Burslem Boy takes a look back at Vale’s defeat to Chesterfield
True football fans invest huge levels emotional energy in the fates of their clubs. This often leads to emotional volatility. Although some fans (but not this one) like managers who stand on the touchline (oops, wash my mouth out, in the ‘technical area`) behaving like fans (i.e. jumping up and down and gesticulating, thereby ‘showing they care`), managers are doomed if they start thinking and behaving like fans.
It was therefore marginally reassuring after Saturday`s dismal defeat by Chesterfield to hear Micky Adams say in his interview on ‘The Football League Show` that ‘some people could turn [Vale`s current form] into a crisis`, but he would simply get on with the job of getting us promoted. In order to do this, he will need to avoid bad days at the office like Saturday. He picked the wrong team and the wrong bench, failed until it was far too late to try and counter Chesterfield`s tactical dominance and made some bizarre substitutions. Chesterfield had been boasting all week about how they were going to set the team up and what they were going to do to the Vale, so no one had the least cause for surprise when they did just this.
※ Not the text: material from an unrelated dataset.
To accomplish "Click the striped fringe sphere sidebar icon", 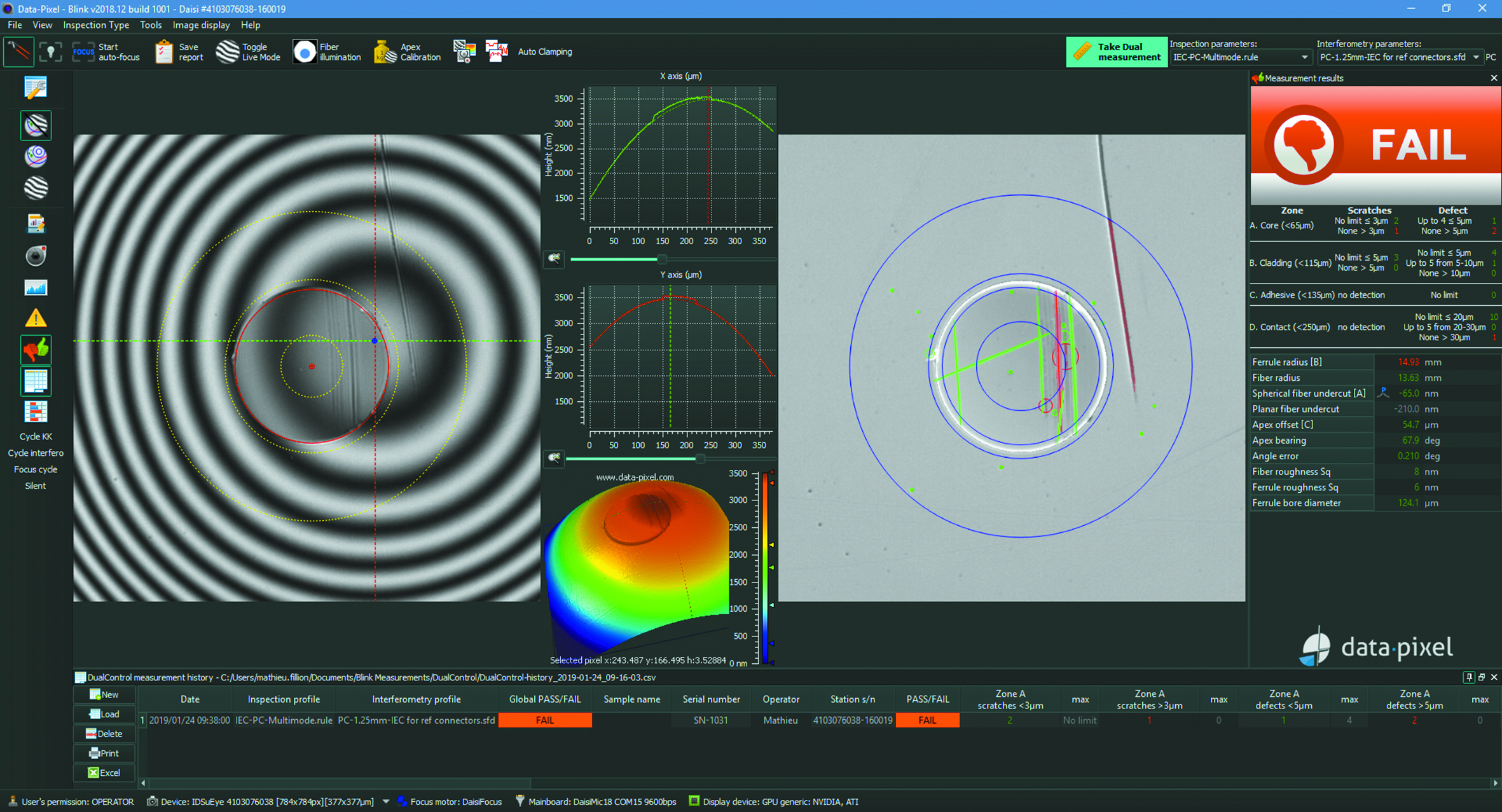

Their three central midfielders totally dominated the game, despite heroic efforts by Burge and James. Marc Richards led the line well, showing good movement and was instrumental in both of Chesterfield`s goals. We were saved from a worse beating by his lack of pace. O`Shea was given the freedom of Vale Park and must at times have been in danger of agoraphobia. Their wingers pushed up against Vale`s full backs and negated them as attacking threats. Vale`s wingers, especially Vincent, were again ineffective. Talbot can add his name to the list of right-backs who have had Vincent in their pockets in recent weeks.
The decision to play two big strikers backfired badly. The splendid Pope only came into his own once Andrew was substituted. For much of the game Vale were stretched, with the front two isolated, the midfield two chasing shadows and the back four under the cosh. There was rarely an easy pass on and we were reduced at times, especially in the first half, to lumping the ball, reminiscent of some of the worse days of not so long ago. But for the truly excellent Neal it would have been a lot worse. No positives to be taken out of this defeat – not unless lessons are learned.